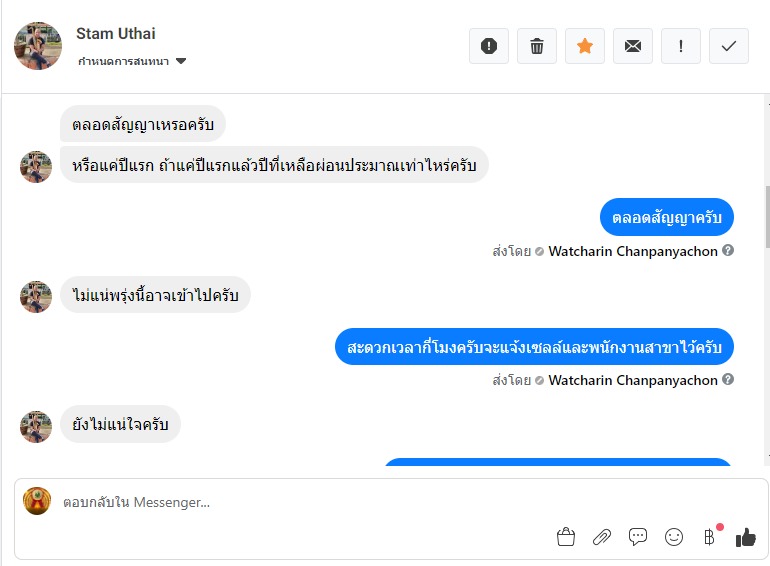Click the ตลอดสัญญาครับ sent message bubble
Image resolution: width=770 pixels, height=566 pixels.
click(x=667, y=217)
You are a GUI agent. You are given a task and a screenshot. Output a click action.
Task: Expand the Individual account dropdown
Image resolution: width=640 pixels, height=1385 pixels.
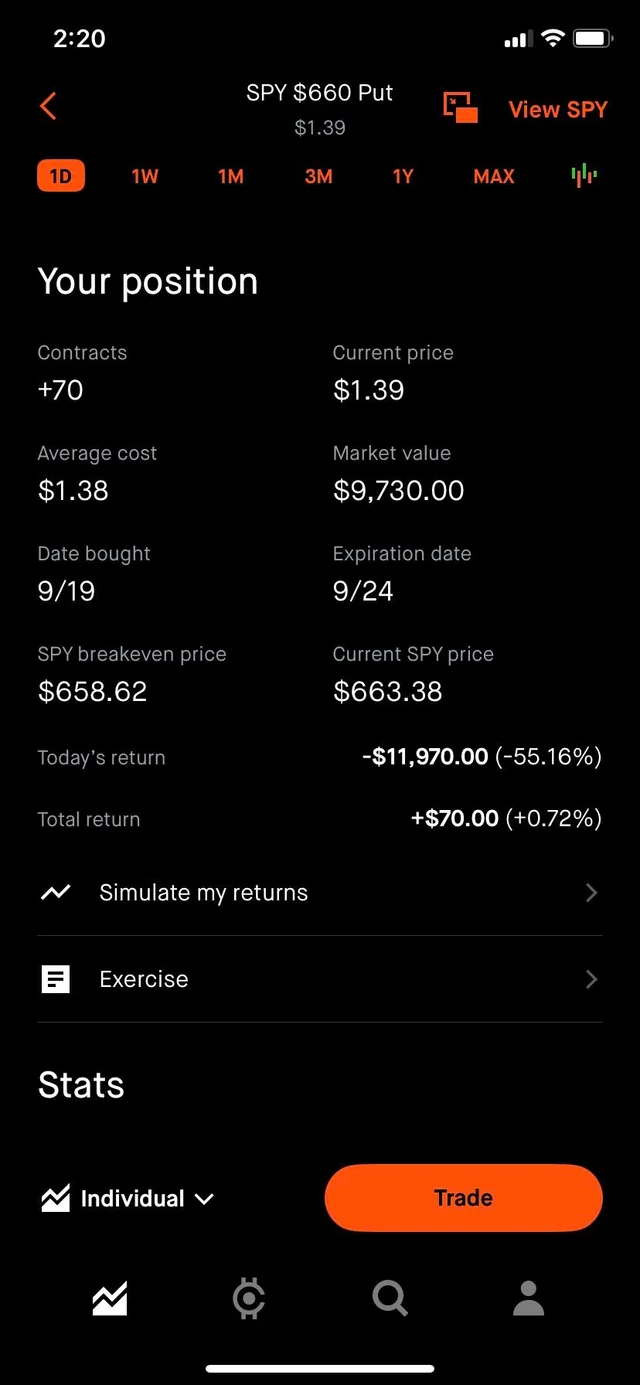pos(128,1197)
::::
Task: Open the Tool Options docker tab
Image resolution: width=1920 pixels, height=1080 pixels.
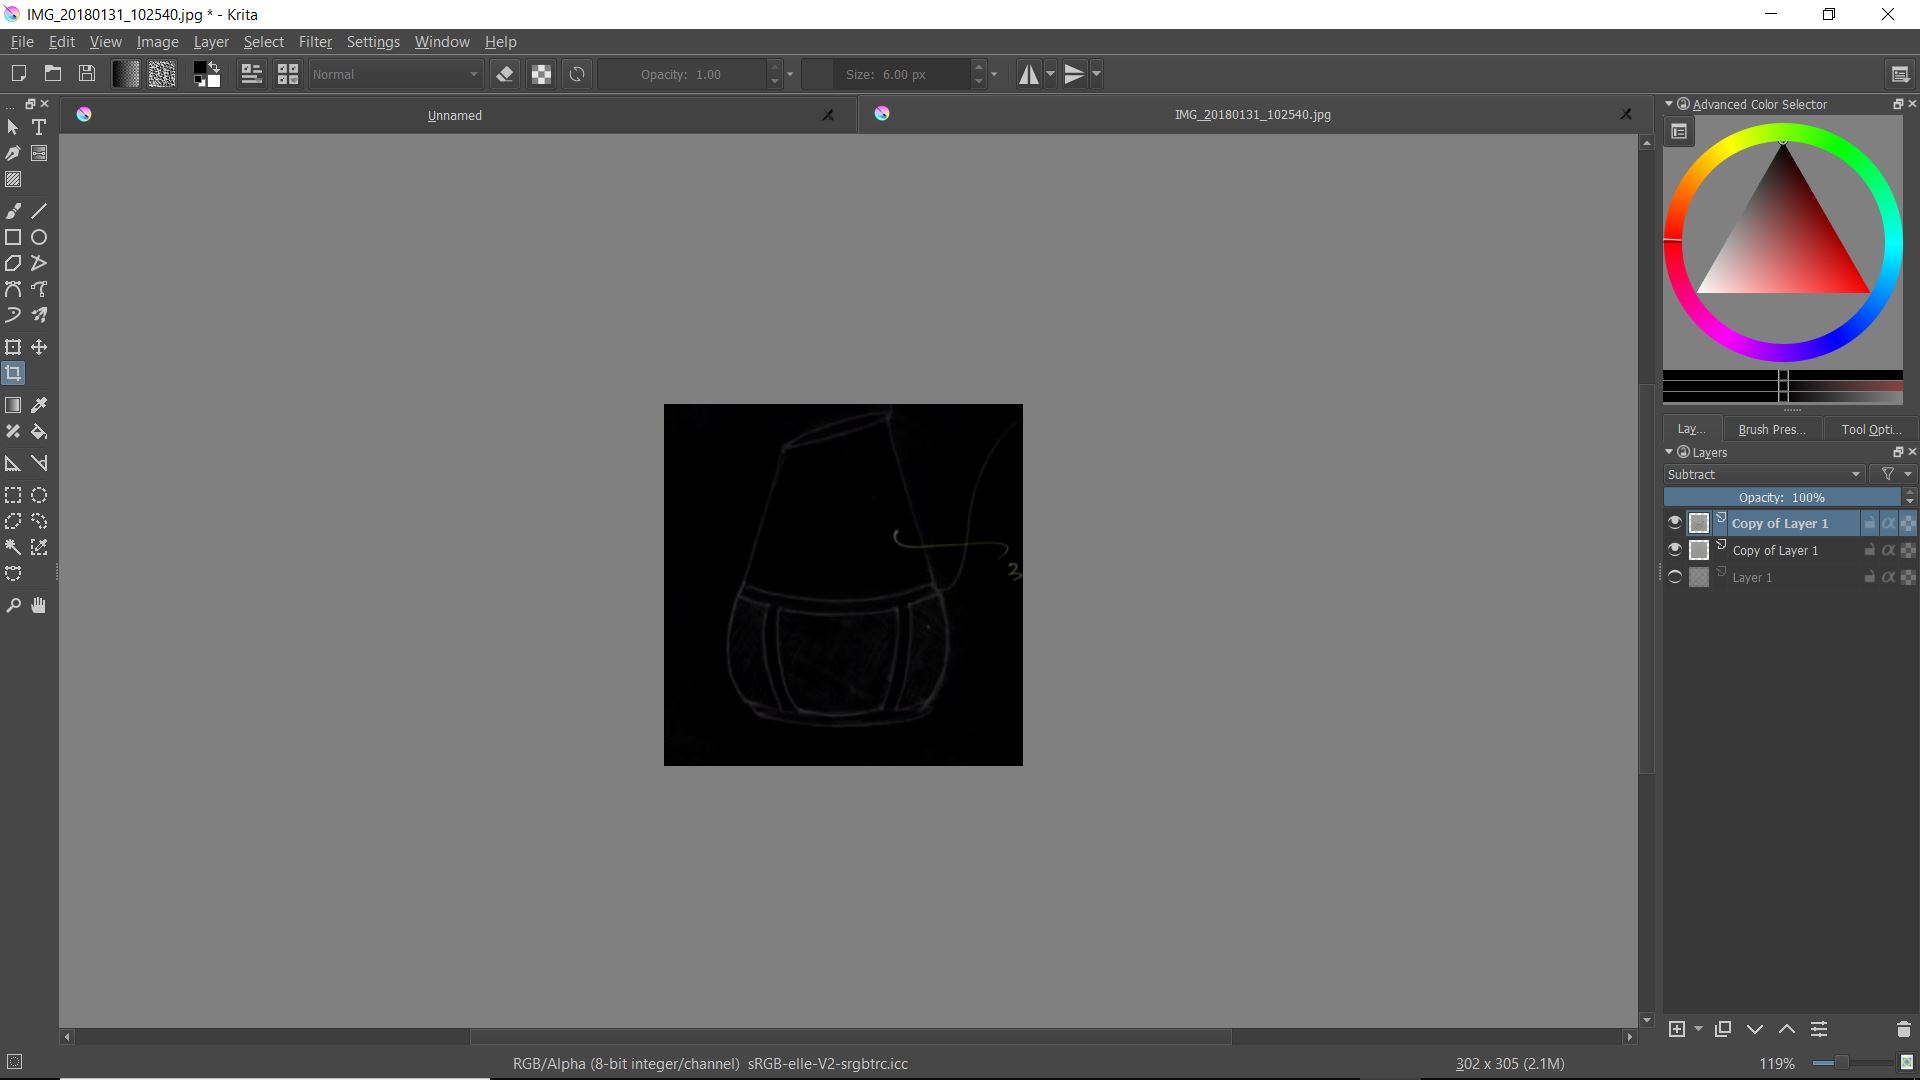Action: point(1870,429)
::::
◆ AIM: Render everything in the material from the line containing "You are a GUI" down to the line containing "pos(128,1197)", both included, as a numbered list with blank lines skipped and the pictures left out.

◆ COMPLETE OUTPUT:
1. You are a GUI agent. You are given a task and a screenshot. Output a click action.
2. Task: Expand the Individual account dropdown
3. Image resolution: width=640 pixels, height=1385 pixels.
4. pos(128,1197)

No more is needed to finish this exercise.